Film is considered by some to be the most dominant art form of the twentieth century. It is many things, but it has become above all a means of telling stories through images and sounds. The stories are often offered to us as quite false, frankly and beautifully fantastic, and they are sometimes
insistently said to be true. But they are stories in both cases, and there are very few films, even in avant-garde art, that don't imply or quietly slip into narrative. This story element is important, and is closely connected with the simplest fact about moving pictures: they do move.

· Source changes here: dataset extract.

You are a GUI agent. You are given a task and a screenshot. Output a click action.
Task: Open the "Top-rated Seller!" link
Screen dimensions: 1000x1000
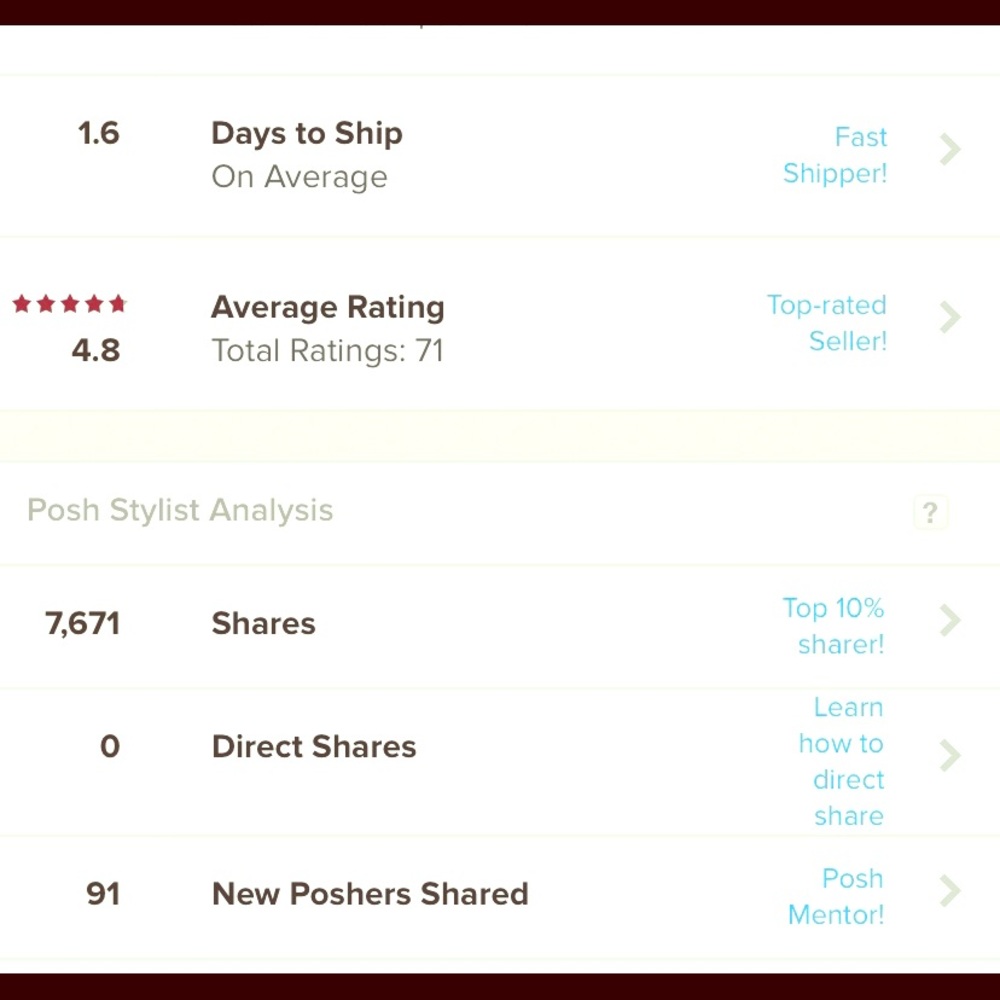coord(827,323)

Even the older meanings of the word 'film' - a membrane, a covering, a veil, an emanation - now seem to have something to do with moving pictures. Many people believe films are an instrument of illusion, an emphatic way of seeing what is not there; and this capacity has been both celebrated and
condemned. 'Like a movie' mostly means like some sort of fairy-tale. But what about the reverse proposition: that more than any other invention film brings us close to the world as it actually is? 'Photography is truth', a character says in a film by Jean-Luc Godard. 'And cinema is the truth
twenty-four times per second'. The same claim is made every day, albeit less epigrammatically, by newsreels and surveillance cameras.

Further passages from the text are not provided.